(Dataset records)
== Segment start ==

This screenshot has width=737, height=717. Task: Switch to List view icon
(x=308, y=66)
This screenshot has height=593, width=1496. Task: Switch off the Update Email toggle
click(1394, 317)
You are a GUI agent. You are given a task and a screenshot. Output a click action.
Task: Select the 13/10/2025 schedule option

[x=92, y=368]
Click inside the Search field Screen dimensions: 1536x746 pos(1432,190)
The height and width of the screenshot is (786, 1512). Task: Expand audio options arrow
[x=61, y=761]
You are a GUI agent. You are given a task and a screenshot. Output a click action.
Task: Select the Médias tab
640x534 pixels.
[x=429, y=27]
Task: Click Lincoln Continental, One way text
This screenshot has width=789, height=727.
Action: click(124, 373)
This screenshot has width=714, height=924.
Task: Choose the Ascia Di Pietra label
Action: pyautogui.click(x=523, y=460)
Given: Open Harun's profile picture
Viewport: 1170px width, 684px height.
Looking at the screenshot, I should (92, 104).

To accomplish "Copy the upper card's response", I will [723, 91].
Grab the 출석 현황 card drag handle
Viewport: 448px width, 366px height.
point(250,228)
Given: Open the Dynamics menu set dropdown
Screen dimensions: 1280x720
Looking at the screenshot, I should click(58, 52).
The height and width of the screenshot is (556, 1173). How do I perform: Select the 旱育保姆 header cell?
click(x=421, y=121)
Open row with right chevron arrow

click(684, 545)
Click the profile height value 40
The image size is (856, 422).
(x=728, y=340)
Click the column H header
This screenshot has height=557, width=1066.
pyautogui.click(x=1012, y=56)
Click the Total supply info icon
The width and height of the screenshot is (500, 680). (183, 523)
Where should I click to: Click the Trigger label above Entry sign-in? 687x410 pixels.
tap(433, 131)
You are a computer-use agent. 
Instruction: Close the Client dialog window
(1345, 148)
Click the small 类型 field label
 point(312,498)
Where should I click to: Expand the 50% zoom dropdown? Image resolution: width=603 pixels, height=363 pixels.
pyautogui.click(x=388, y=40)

== Segment end ==

▸ ACTION ITEM: Output all lines from the beginning of the data up to the line holding "Given: Open Harun's profile picture", that line included, exactly as written.

▸ RESPONSE BELOW:
This screenshot has width=737, height=717. Task: Switch to List view icon
(x=308, y=66)
This screenshot has height=593, width=1496. Task: Switch off the Update Email toggle
click(1394, 317)
You are a GUI agent. You are given a task and a screenshot. Output a click action.
Task: Select the 13/10/2025 schedule option

[x=92, y=368]
Click inside the Search field Screen dimensions: 1536x746 pos(1432,190)
The height and width of the screenshot is (786, 1512). Task: Expand audio options arrow
[x=61, y=761]
You are a GUI agent. You are given a task and a screenshot. Output a click action.
Task: Select the Médias tab
640x534 pixels.
[x=429, y=27]
Task: Click Lincoln Continental, One way text
This screenshot has width=789, height=727.
Action: click(124, 373)
This screenshot has width=714, height=924.
Task: Choose the Ascia Di Pietra label
Action: pyautogui.click(x=523, y=460)
Given: Open Harun's profile picture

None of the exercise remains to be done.